1.1.3 Public Private Partnership has been accepted as an important policy instrument for central and state governments in the implementation of commercially viable projects. However, PPPs have played a limited though significant role in the infrastructure delivery mechanism in sectors over the last decade. The Department of Economic Affairs (DEA), Ministry of Finance, with support from the erstwhile Planning Commission of India, has been overseeing the development of public infrastructure through the PPP model across the country.
1.1.4 The rollout of PPPs through these efforts has resulted in a portfolio of PPP projects, at various stages of delivery and operations, which surpasses all other countries today. This has also been accompanied by developments, which were not anticipated by either party in the PPP contract (the “Concession”). These developments have been due to macro-economic factors, sectoral regulatory meso-economic factors and micro-economic factors such as private sector specific. As a result, the DEA has issued a series of guidelines on: (i) building-in the required degree of flexibility in long-term PPP Concessions; and (ii) strengthening public sector management of operational PPPs. However, other aspects remain that need to be addressed by all stakeholders, including the public authorities, lending community and private partners.
1.1.5 As part of the government’s efforts to revitalize private investment, a detailed review of risks in PPPs was considered essential to rebalance the allocation of risks, while in no way diluting the essence of a PPP structure. Building upon the strengths of the mature PPP landscape in the country, which has been acknowledged internationally, the government underlined its aim to: (i)rekindle private sector interest and investment to augment public investment; (ii) address all issues and identify key takeaways, including global best practices; and (iii)review and reorient the PPP model, keeping in mind the interests of all stakeholders. Emphasis was also laid on the need to ensure that government absorbs only those risks that cannot be borne by the private sector.
1.1.6 To this end, a 10-member Committee was constituted, to review and revitalize the PPP mode of infrastructure development chaired by Dr. Vijay Kelkar, Chairman, Governing Body, National Institute of Public Finance and Policy
1.1.7 The other members of the Committee were:
i. Shri C. S. Rajan, Chief Secretary, Government of Rajasthan
ii. Shri S.B. Nayar, Chairman and Managing Director, India Infrastructure Finance Company Limited
iii. Dr. Shekhar Shah, Director-General, National Council of Applied Economic Research
iv. Shri P. Pradeep Kumar, Managing Director, Corporate Banking Group, State Bank of India
v. Shri Rohit Kumar Singh, Joint Secretary, Ministry of Road Transport and Highways
vi. Shri Vikram Limaye, Managing Director & Chief Executive Officer, IDFC Limited
vii. Shri Sudipto Sarkar, Barrister-at-law
viii. Dr. P. S. Behuria, IRS (Retd.)
ix. Ms.

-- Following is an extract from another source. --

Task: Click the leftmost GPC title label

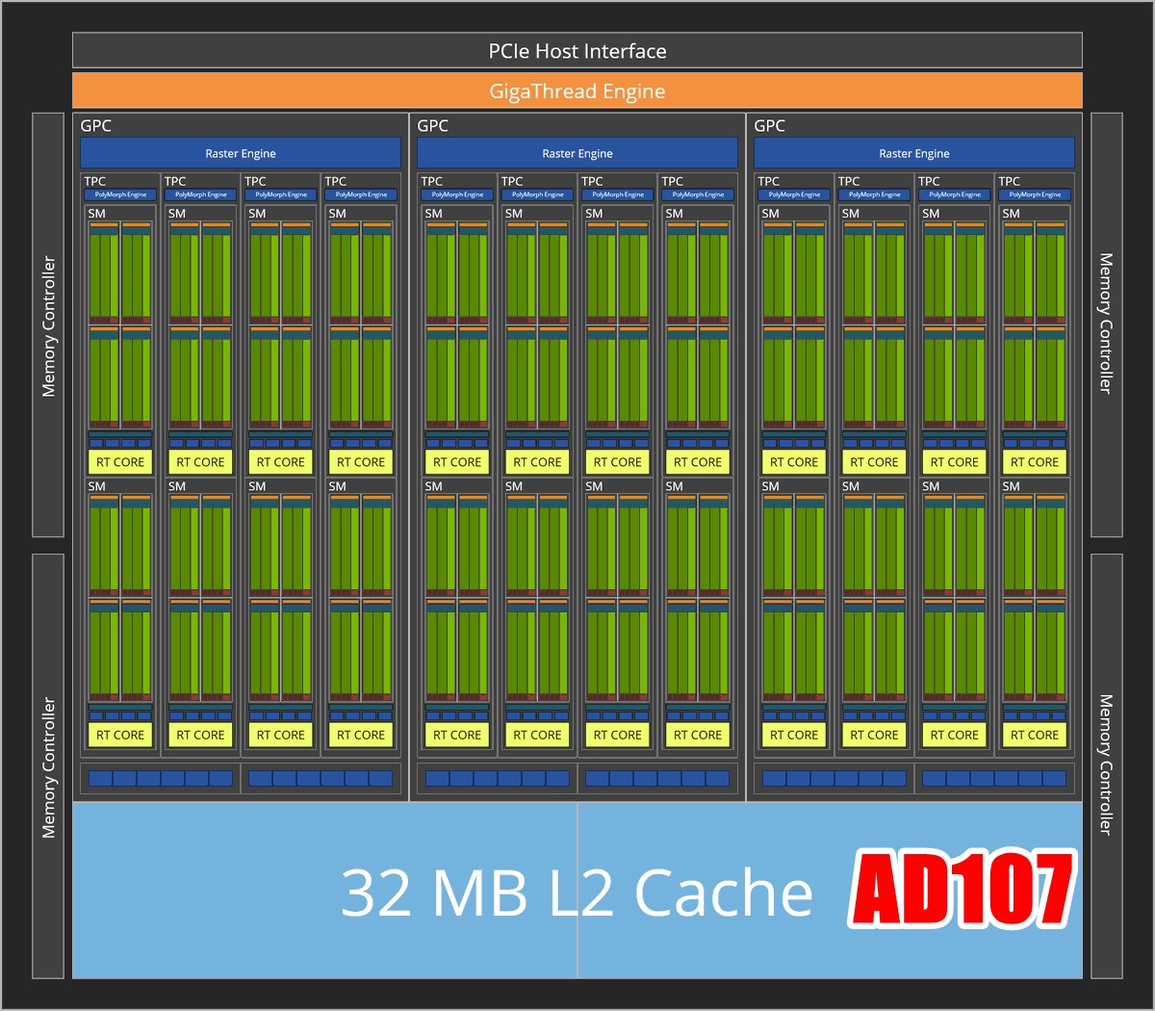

S. Chavaly, Joint Secretary, Department of Economic Affairs, Ministry of Finance, (Member Secretary)
Special Invitee- Shri N. Muruganandam, Joint Secretary (Ports), Ministry of Shipping, Government of India
1.1.8 The Terms of Reference of the Committee were as follows:
i. Review of the experience of PPP policy, including variations in the content of contracts and difficulties experienced with particular variations and conditions;
ii. Analysis of risks in PPP projects in different sectors and existing framework of sharing such risks between the project developer and the government, thereby suggesting optimal risk sharing mechanism;
iii. Propose design modifications in contractual arrangements of the PPPs, based on the above and international best practices, and our institutional context; and
iv. Measures to improve capacity building in government for effective implementation of PPP projects.
1.1.9 The Committee, as part of its remit, held detailed discussions with stakeholders across the PPP spectrum, invited suggestions and views of experts, reviewed projects and sectors, and researched best practices in India and abroad. While recognizing the need to build upon the strong foundations that have been established, the Committee reviewed existing institutional frameworks and allocation of risks to identify the key factors that have led to successes or weaknesses, in order to address the issue of rebalancing of risks. The Committee recognized that all projects cannot be implemented under a PPP framework as that would lead to government taking on unjustified direct and contingent liabilities.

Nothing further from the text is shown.